Dual Hierarchical Attention Networks for Bi-typed Heterogeneous Graph Learning

Zhao, Yu, Wei, Shaopeng, Du, Huaming, Chen, Xingyan, Li, Qing, Zhuang, Fuzhen, Liu, Ji, Kou, Gang

arXiv.org Artificial Intelligence 

Abstract--Bi-type multi-relational heterogeneous graph (BMHG) is one of the most common graphs in practice, for example, academic networks, e-commerce user behavior graph and enterprise knowledge graph. It is a critical and challenge problem on how to learn the numerical representation for each node to characterize subtle structures. However, most previous studies treat all node relations in BMHG as the same class of relation without distinguishing the different characteristics between the intra-class relations and inter-class relations of the bi-typed nodes, causing the loss of significant structure information.
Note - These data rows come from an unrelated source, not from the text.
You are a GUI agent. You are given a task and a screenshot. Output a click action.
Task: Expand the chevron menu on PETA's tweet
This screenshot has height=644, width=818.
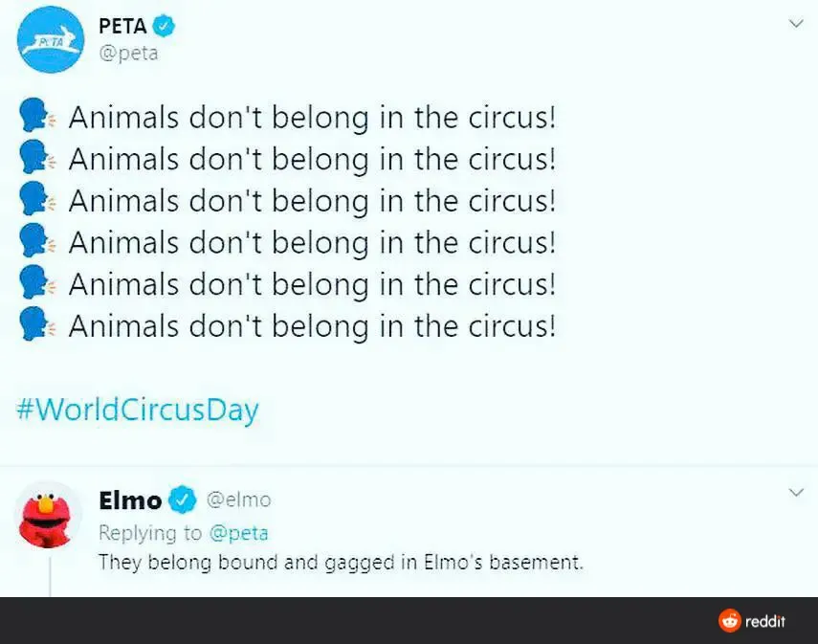click(795, 23)
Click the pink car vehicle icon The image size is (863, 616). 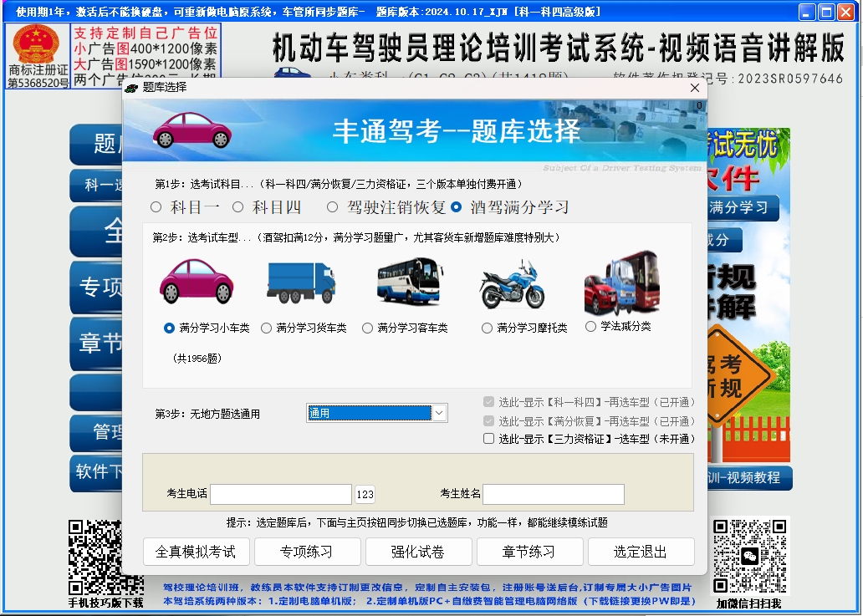click(x=197, y=281)
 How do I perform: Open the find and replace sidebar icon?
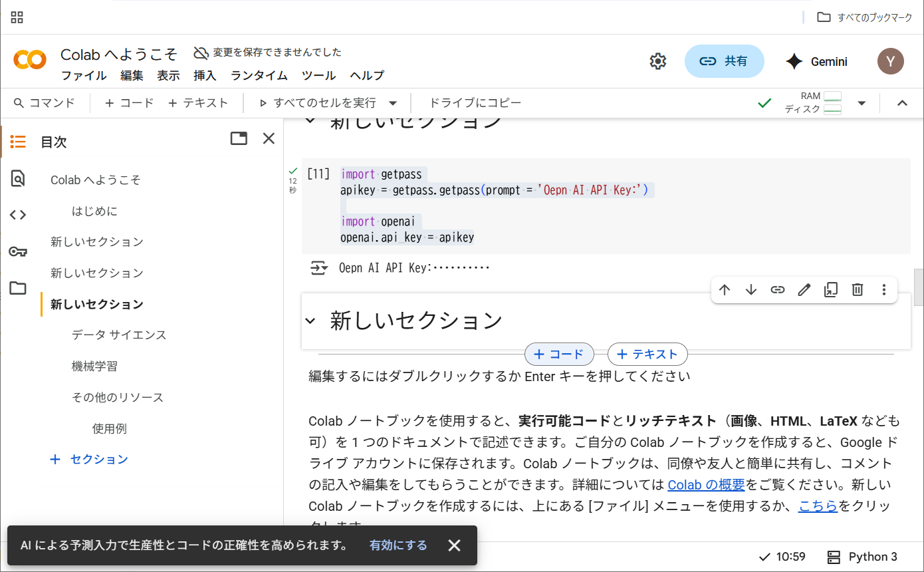coord(18,178)
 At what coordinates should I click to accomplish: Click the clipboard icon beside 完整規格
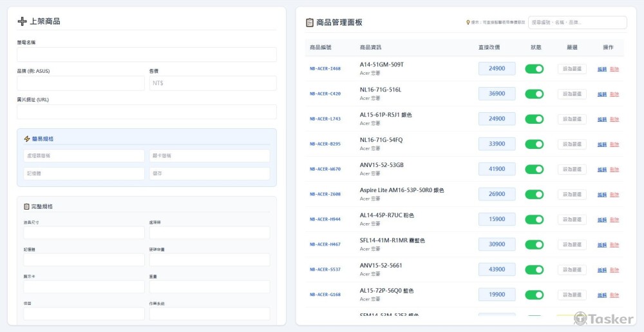point(26,206)
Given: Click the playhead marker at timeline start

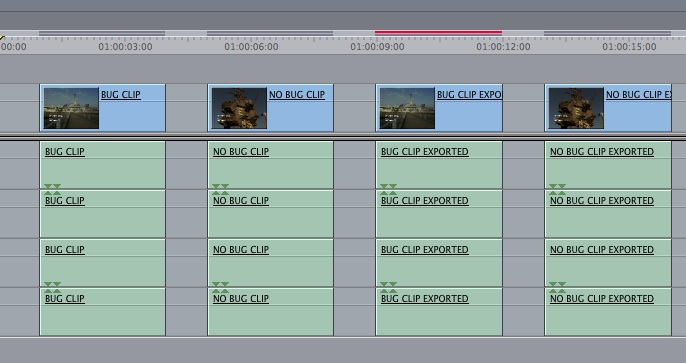Looking at the screenshot, I should point(2,38).
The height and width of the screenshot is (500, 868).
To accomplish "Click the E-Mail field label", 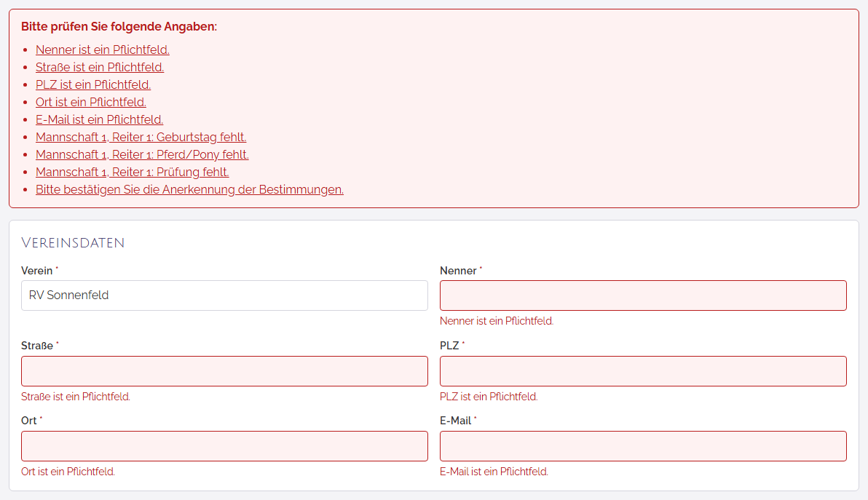I will [x=455, y=421].
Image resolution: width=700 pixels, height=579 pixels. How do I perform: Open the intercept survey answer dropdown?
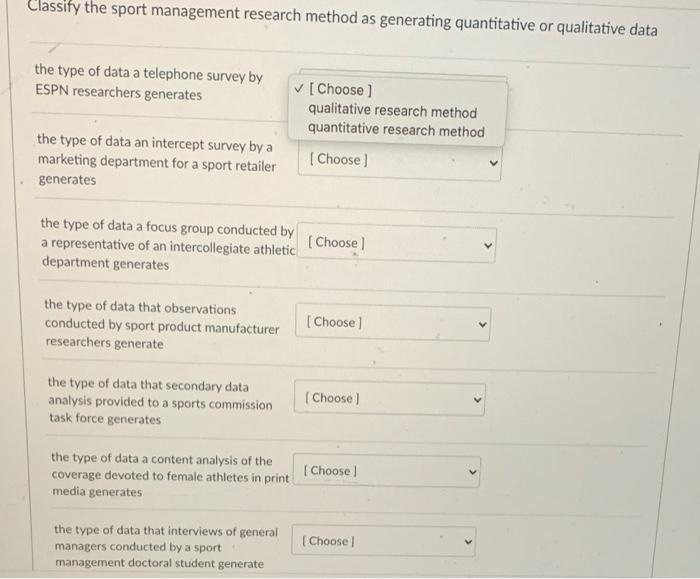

To address this issue, we propose a novel Dual Hierarchical Attention Networks (DHAN) based on the bi-typed multi-relational heterogeneous graphs to learn comprehensive node representations with the intra-class and inter-class attention-based encoder under a hierarchical mechanism. Moreover, to sufficiently model node multi-relational information in BMHG, we adopt a newly proposed hierarchical mechanism.